(Collected data entries)
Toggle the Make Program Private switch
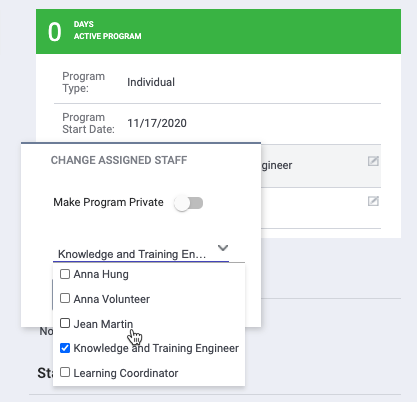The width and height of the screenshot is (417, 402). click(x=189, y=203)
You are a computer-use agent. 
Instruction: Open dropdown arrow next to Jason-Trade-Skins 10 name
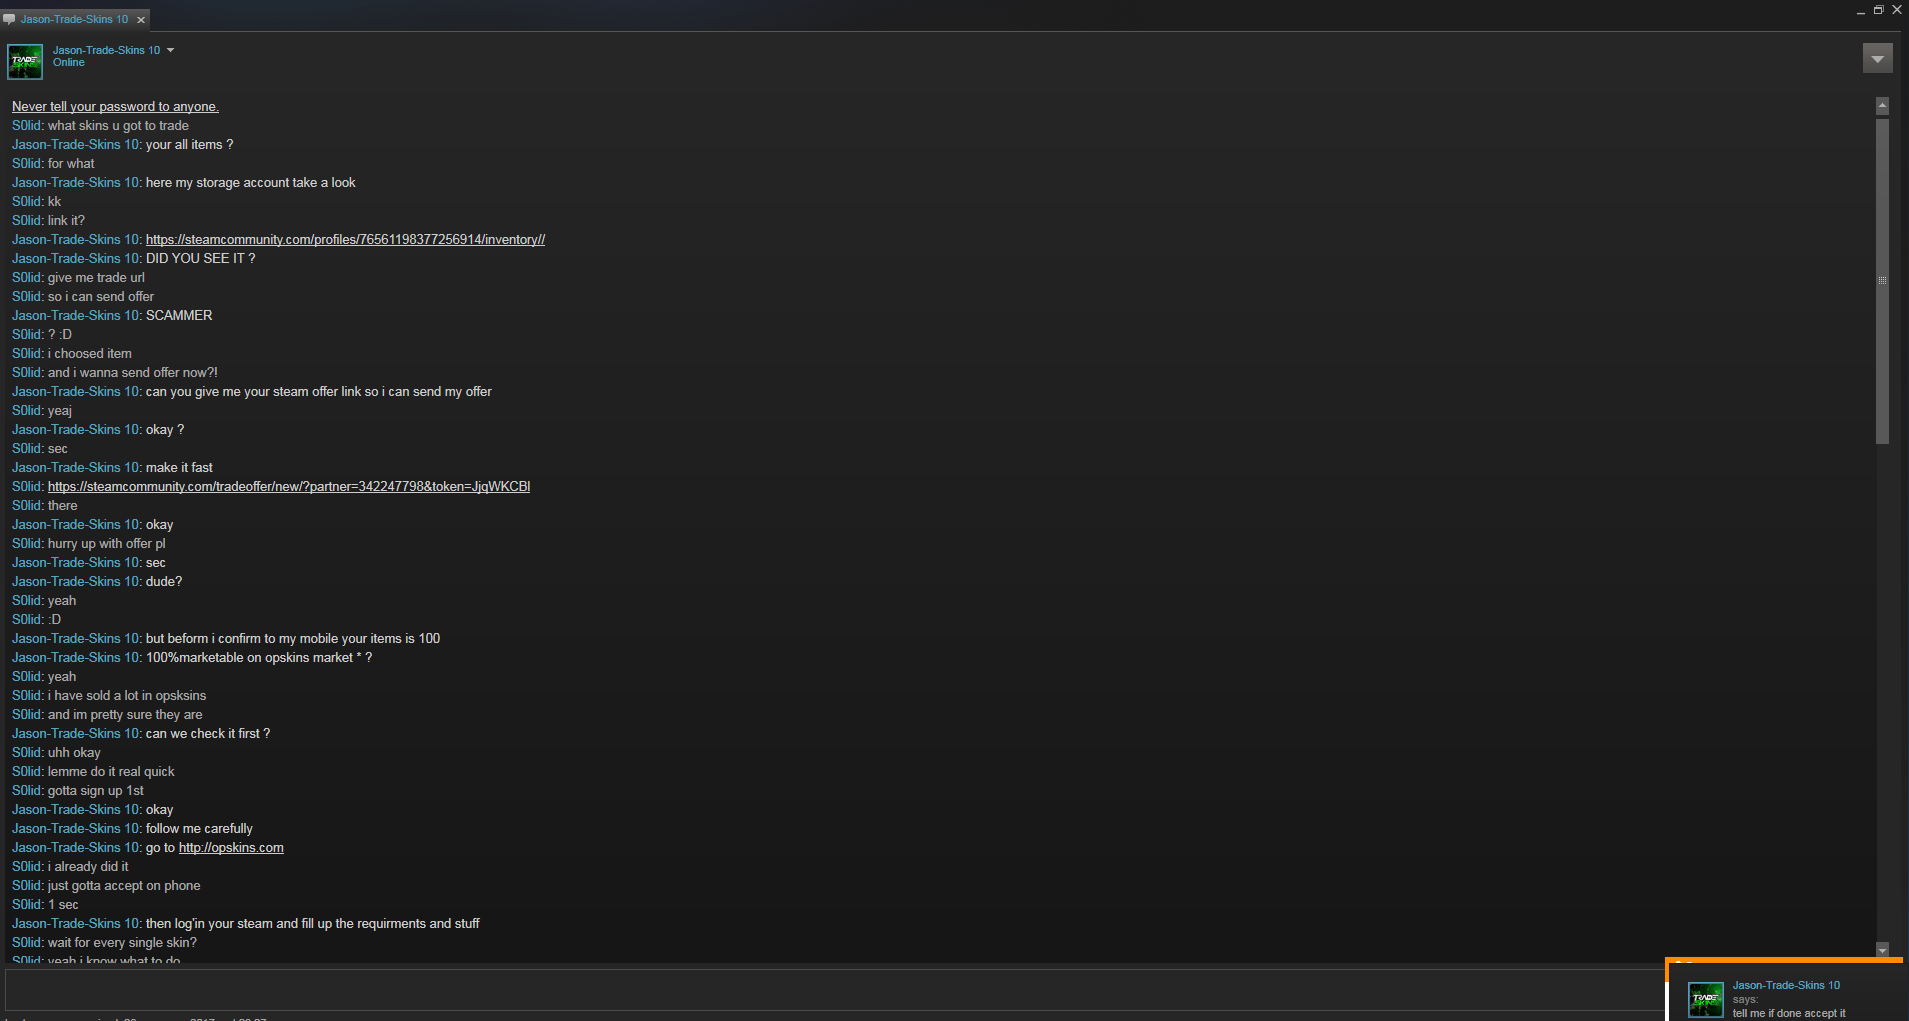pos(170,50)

...

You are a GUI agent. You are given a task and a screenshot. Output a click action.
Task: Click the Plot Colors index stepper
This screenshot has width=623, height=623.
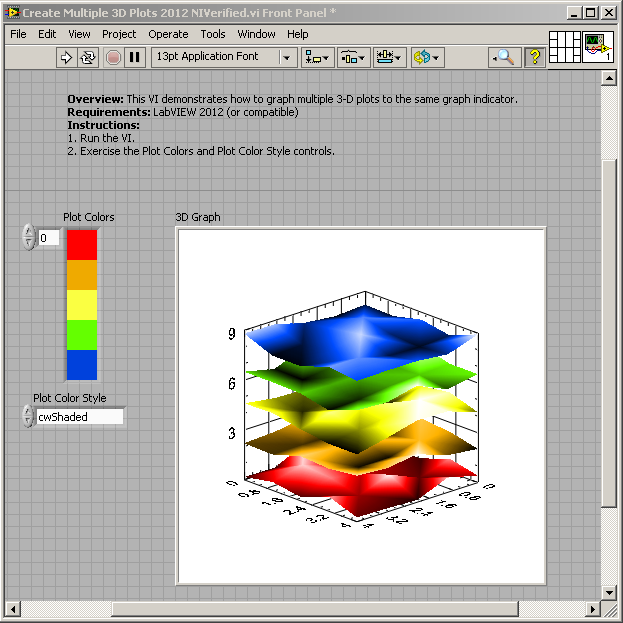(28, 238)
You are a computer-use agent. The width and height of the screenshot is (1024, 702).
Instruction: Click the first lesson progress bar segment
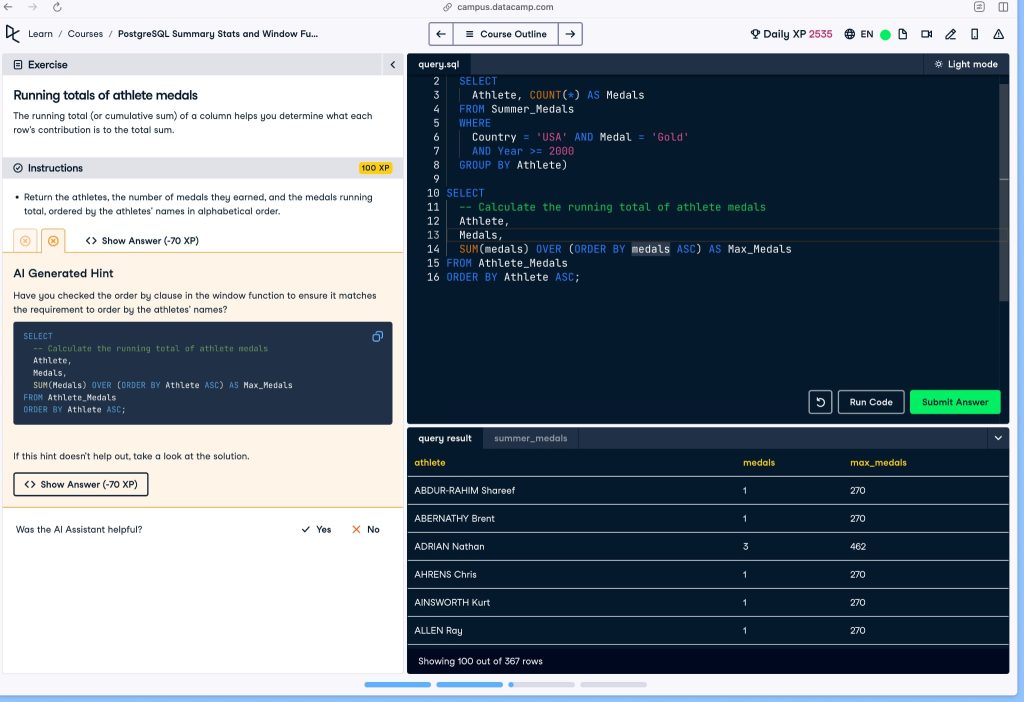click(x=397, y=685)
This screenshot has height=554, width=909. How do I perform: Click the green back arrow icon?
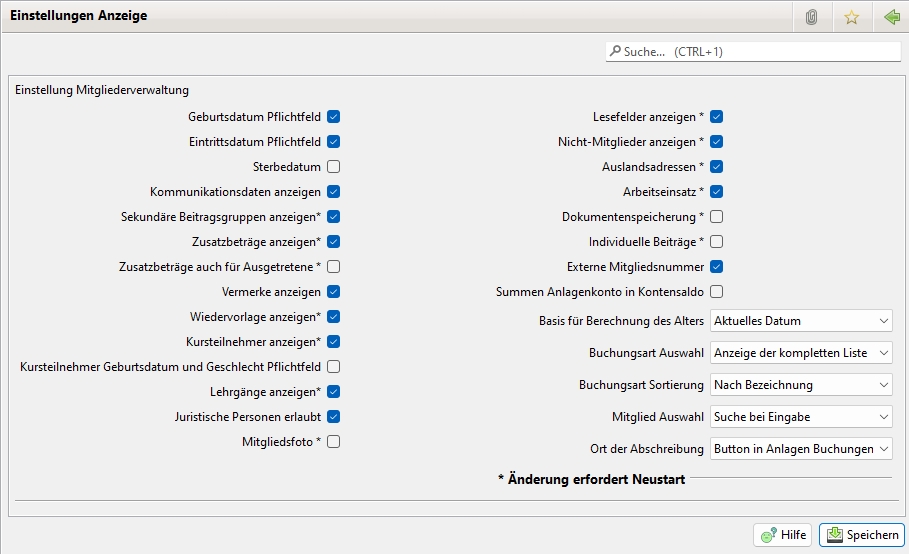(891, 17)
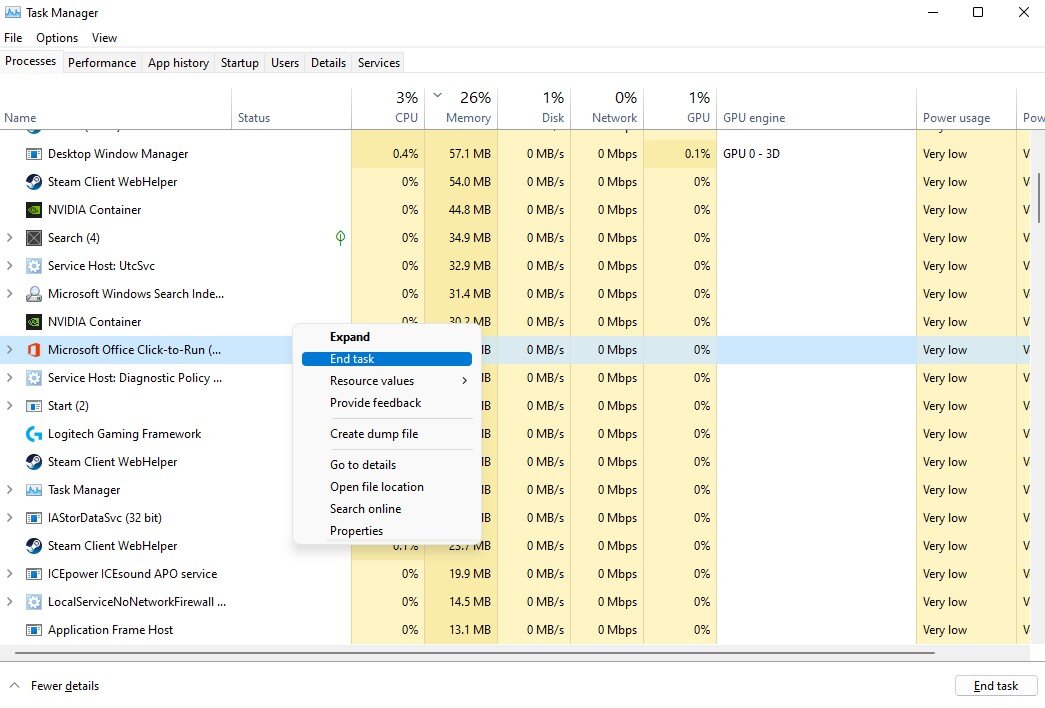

---

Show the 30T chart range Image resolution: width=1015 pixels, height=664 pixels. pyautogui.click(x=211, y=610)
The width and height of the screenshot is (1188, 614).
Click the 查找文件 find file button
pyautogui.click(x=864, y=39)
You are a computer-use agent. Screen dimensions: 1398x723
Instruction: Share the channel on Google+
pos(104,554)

- **DESCRIPTION OF THE TASK**: There is a line with "Show the 30T" and a line with "You are a computer-use agent. Screen" above. Copy exactly those two lines and all lines between them, with nothing else.

- **REPLY TO THE TASK**:
Show the 30T chart range Image resolution: width=1015 pixels, height=664 pixels. pyautogui.click(x=211, y=610)
The width and height of the screenshot is (1188, 614).
Click the 查找文件 find file button
pyautogui.click(x=864, y=39)
You are a computer-use agent. Screen dimensions: 1398x723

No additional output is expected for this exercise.